How about doing together a little Hungarian gastronomic tour?

Hungarian food is rich in spicy flavors and aromas, especially because of the frequent and plentiful use of paprika. But let’s go little by little and let’s start with the goulash. As we said earlier, it is probably the most popular gastronomic representative of the country. We must make an important clarification though: thegoulash can be gulyas leves or simply marha gulyas (the latter refers to the type of meat you’re using which is beef). The first concerns the goulash soup (soup is leves in Hungarian) and the second to the stew. Both are prepared more or less with the same ingredients, that is beef, pork fat (a very important ingredient in Hungarian cuisine, almost as much as paprika), onions, potatoes, tomatoes and, of course, paprika but the soup is obviously more liquid. I emphasise thr difference because I’ve seen people who are very disappointed when they ask for gulyas leves expecting the stew not knowing that there are two types, and get the soup. They also have another terrific dish: the pörkölt. The pörkölt is closely related to the goulash and is usually made of beef or pork (but it could be done with other types of meat) and various vegetables, including, once again, paprika in abundant quantity.

It’s served hot with some kind of pasta (teszta), with galuska or nokedli (which are actually variants of Hungarian pasta) .

The most commonly used meat among Hungarians is pork – though others are also used such as beef, chicken, duck or goose

– and especially a particular species that is well known and appreciated: mangalica pork, a hairy domestic pig whose main feature is the leanness of its meat.


Other typical dishes are the csirke paprikas or chicken with paprika and the töltött paprika or stuffed paprika. The Hungarians also use a lot of cabbage which is found in many recipes and is often fermented (savany kaposzta). Perhaps one of the most popular recipes is the töltött káposzta or stuffed cabbage.


There are also the palacsinta, which are very thin pancakes with sweet or savoury filling. The most typical and simple versions have jam or cottage cheese filling but there is also the gundel palacsinta, which is the most commonly offered to tourists and is filled with walnut cream and chocolate sauce.


The pogacsa also deserve a special mention for its simplicity and delicious taste. They are usually small rounds of bread made with various ingredients such as cheese, potatoes, paprika, onion, garlic and or various seeds such as sesame seeds, sunflower and poppy. They are everywhere and are a terrific snack, a favorite with foreigners.
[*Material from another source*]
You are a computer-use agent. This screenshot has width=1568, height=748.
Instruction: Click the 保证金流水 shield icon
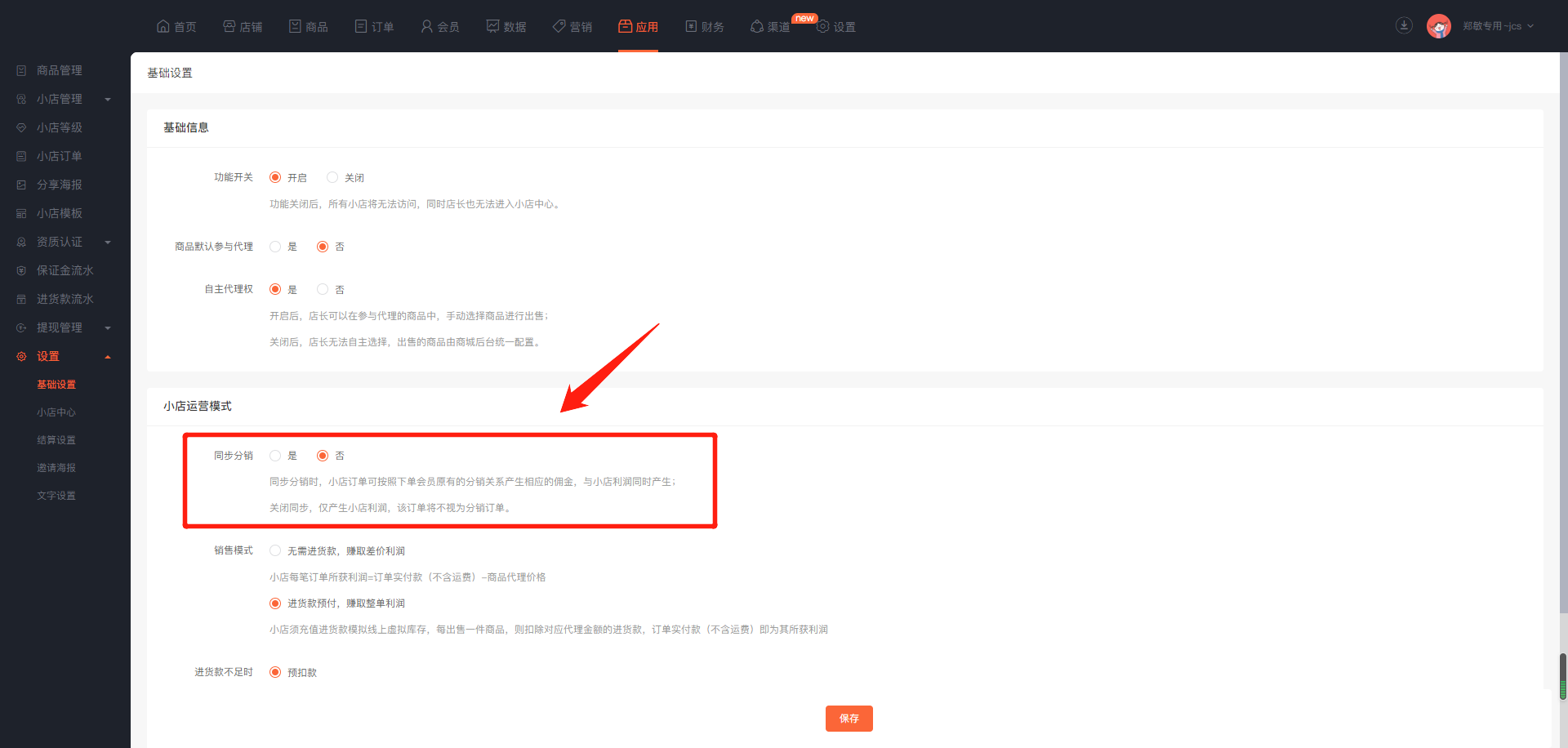(x=22, y=271)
Another of my favorite Hungarian foods is the lángos – it is probably one of my favorites because it is one of the two that I can do! It is dough made from flour, yeast, water and potatoes (although there are also those who do not use potatoes), fried in oil and eaten with garlic, sour cream and Trappist .

The Bundas kenyer is another that follows the same style of the lángos and is just as good (and is the other dish that I do). It is made of slices of bread (kenyer) dipped in egg and fried in oil. It also is eaten with sour cream and cheese.

At this point you may have noticed that Hungarians eat a lot of sour cream or tejföl (you would be surprised to see the varieties of sour cream that can be found in supermarkets, for me it still remains amazing). They use it for everything, use it in pasta, in salads, everything.Since I mention the salads, I must say that the star of this type of dish is the uborka or cucumber, which is in many salads and is very appreciated for its freshness.

The Hungarian salami téliszalami is also well known and comes from Szeged. It is prepared by hand and has some features that differentiate it from Italian salami. There are some varieties of cold meats such as salami with paprika (páprikas szalámi) or one which is prepared with a mixture of pork and beef (csemege szalámi) and also smoked sausages.

Those of you who are sweet toothed do not despair, for it is now the turn of the sweets! The best known are the dobostorta, a mocha and caramel cake (with LOTS of butter!), the somlói galuska, a cake with nuts and raisins soaked in rum and served with melted chocolate and whipped cream, the beigli, a rolled cake filled with poppy seeds (typical at Christmas) and the rétes, which is the Hungarian equivalent to the Austrian strudel consisting of a set of thin layers of pastry with different types of stuffing inside (typical of all countries of the former Austro-Hungarian Empire), one of the best known the túrós Retes, which is filled with cottage cheese.


Hungarian alcoholic beverages are not bad either. On the one hand, the wines are quite good (though not as well known as they deserve), the most internationally popular being the Tokaj. Another is the Pálinka, which is a brandy typical of Hungary and is also very famous. They do it with different fruit flavors, as the Hungarians say that everything that can be made into jam can be made into pálinka. It is characterized by its high alcohol content, about 37.5! So if you decide to try it, take care! Finally there is the Unicum which is a very popular herbal liqueur served as a digestive or aperitif. The taste is very bitter and reminiscent of the original Jagermeister, but much earthier and less sweet.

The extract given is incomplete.